Con los cuerpos de los guardias desplomados en el suelo, ambos se agacharon para asegurarse de que no se levantarían de inmediato. Respirando con dificultad y sintiendo la adrenalina correr por sus venas, se miraron brevemente, conscientes de haber hecho lo necesario para seguir avanzando. Sin perder ni un instante, retomaron su ruta por los intrincados pasillos, buscando las señales que los condujeran al lugar donde tenían retenido a Chort. Cada paso era calculado, cada mirada furtiva se dirigía a observar cualquier indicio de la presencia del amigo que estaban dispuestos a rescatar.

Finalmente, tras atravesar un corredor lateral poco iluminado y detrás de una gran puerta ornamentada, Arnaldo y Pusen hallaron la celda en la que mantenían cautivo a Chort. La puerta estaba ligeramente entreabierta, revelando un cuarto con paredes de piedra y una atmósfera densa en la que se podía percibir el retumbar de pasos y voces lejanas. Con sigilo, empujaron la puerta y se adentraron en la habitación. Allí, en una esquina oscura, estaba Chort, encadenado y con el rostro marcado por la fatiga y el miedo. El reencuentro fue breve; sin mediar muchas palabras, una mezcla de alivio y urgencia los invadió cuando se reunieron.

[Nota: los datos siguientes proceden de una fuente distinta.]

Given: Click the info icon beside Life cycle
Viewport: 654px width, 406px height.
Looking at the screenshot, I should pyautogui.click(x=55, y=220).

Sin embargo, justo en ese instante, la puerta principal de la sala se abrió de golpe y, al otro lado, apareció la figura imponente de Carlos Andrés. Con su piel azul resplandeciente, se erguía como una presencia divina, llena de autoridad y poder. Su mirada se clavó en ellos y, sin apartar la vista de la escena, habló con voz serena pero impregnada de inminente amenaza: “Creyeron poder desafiar mi voluntad y salvar a los suyos, pero han cruzado una línea peligrosa.” La tensión en la sala se volvió casi insoportable. En cuestión de segundos, el destino se cerró ante ellos, marcando el inicio de un nuevo y oscuro capítulo en su lucha contra aquel poder divino.